Mindful eating is not a new concept, but it’s certainly not enough explored. While everyone worries WHAT they eat and how much they eat, mindful eating tells us that we should in fact pay attention to HOW we eat. Read on to find out more about this Buddhist “anti-diet” practice and learn how you can insert it into your daily lifestyle.
When starting a diet or just trying to eat better, everybody worries about the way they mix foods or the size of their portions. A rather new school of thought – supporting mindful eating – teaches us that what really matters is our ATTITUDE towards food. The moment when you start eating, what you do (or don’t do) while enjoying your meal or who joins you are factors that can influence your relation with food and, taking it a step further, your weight and overall well-being.
“Mindfulness” is the oriental concept behind mindful eating and while it may sound complicated, it actually translates into attention, care, involvement. It is not an all-or-nothing type of process, you can start practicing mindful eating at any time and put in as much effort as you want. All you need to remember is that it doesn’t have to involve changes in your meal plan, it just requires a bit of consciousness. You pay attention to your car or smartphone, why not your food?
If reading this article hasn’t yet convinced you to try mindful eating, let me break down some ground rules for you. You’ll see how easy it is to just set out one morning with a new goal in mind.
1. Eat when your body tells you to eat
All you need to do is eat because your body needs nourishment, not because you are bored, stressed or just want to take a break. Eating because your friends are eating is not an option, the best hunger signal comes from your body, so learn to listen.
2. Eat in silenceI know it may seem hard, but try to focus on your food and not your conversation. You’ll savor it better and maybe even eat less (although it’s not that important).

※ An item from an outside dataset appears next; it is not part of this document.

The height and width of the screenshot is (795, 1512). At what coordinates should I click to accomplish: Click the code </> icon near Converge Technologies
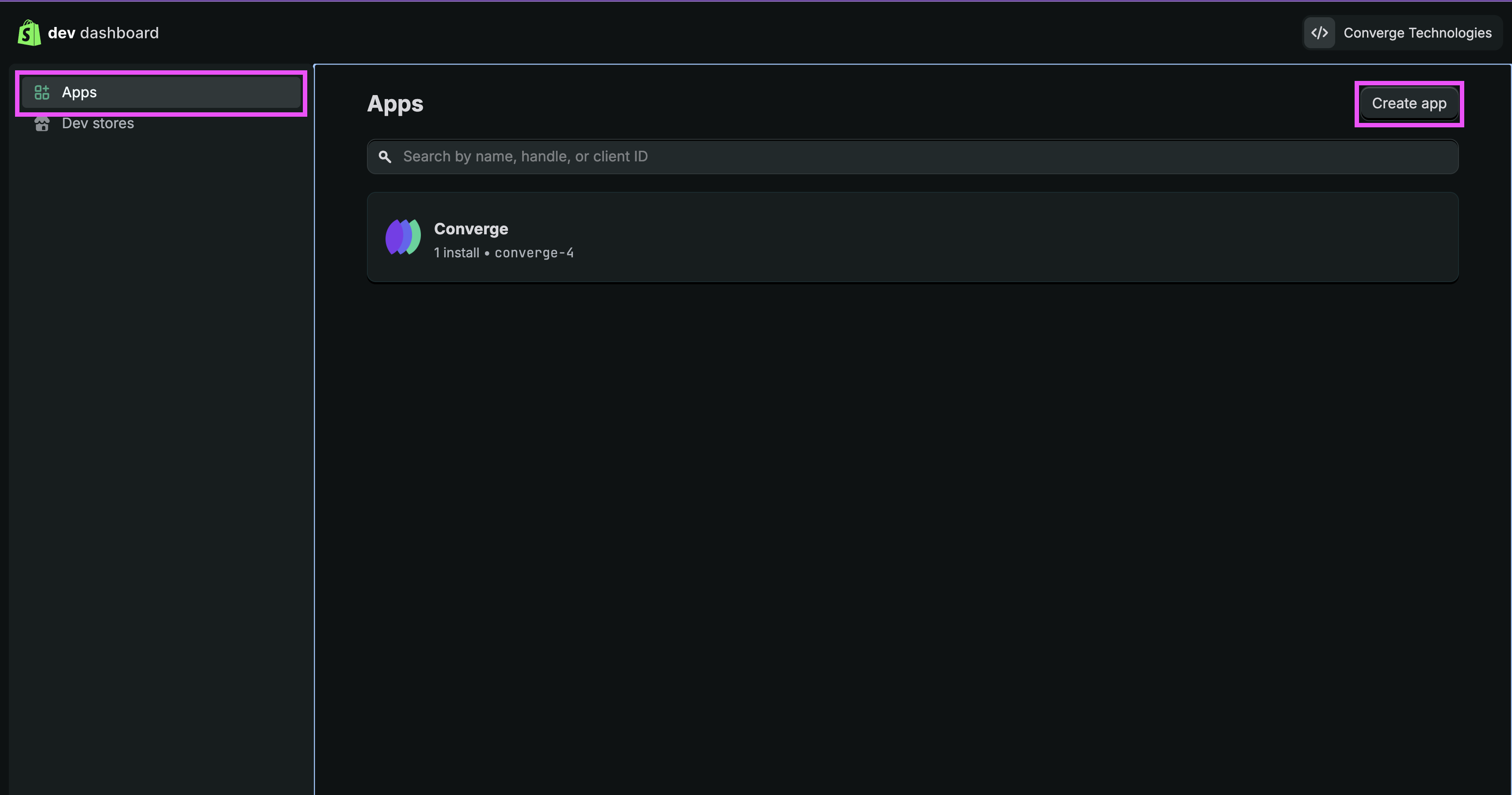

3. Eat away from the TV/smartphoneThey only distract you! Please remember the last time you ate in front of the TV – do you know what the food was? Exactly! Just try eating at your kitchen table, not on the couch! It will do wonders for your posture as well.
4. Eat slowly
Your mom was right when she told you to chew! Taking the time to savor your food is one of the healthiest things you can do: you are more likely to notice when you are full, digest easily and last, but not least, notice the flavor.
5. Pay attention
To your plate, to the flavor, to the origin of the food. They all matter and they all influence the way you relate to food. A crisp red tomato, a creamy avocado or a crunchy apple – don’t they all taste better when you acknowledge them and their benefits?

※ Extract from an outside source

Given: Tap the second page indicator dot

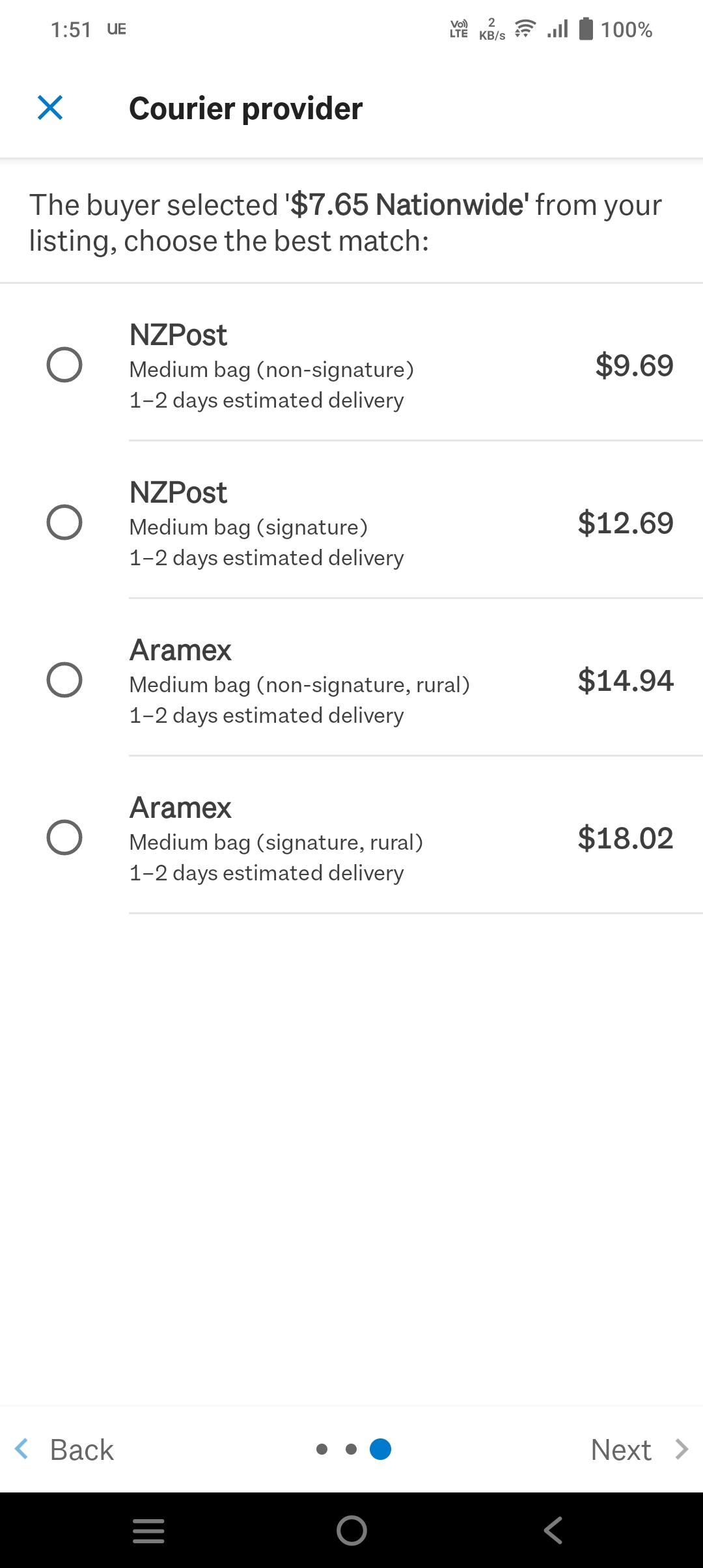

I hope these basic rules help you on your path to mindful eating, but in the end there is one thing I need you to remember: it is all a simple commitment to appreciating and enjoying the food you eat every day. You can apply mindfulness to eating a carrot cake, a salad or even your favorite pizza and it it’s more fun when it’s not a one player game: involve your family, friends or colleagues. I am sure they will all appreciate the new found tastes!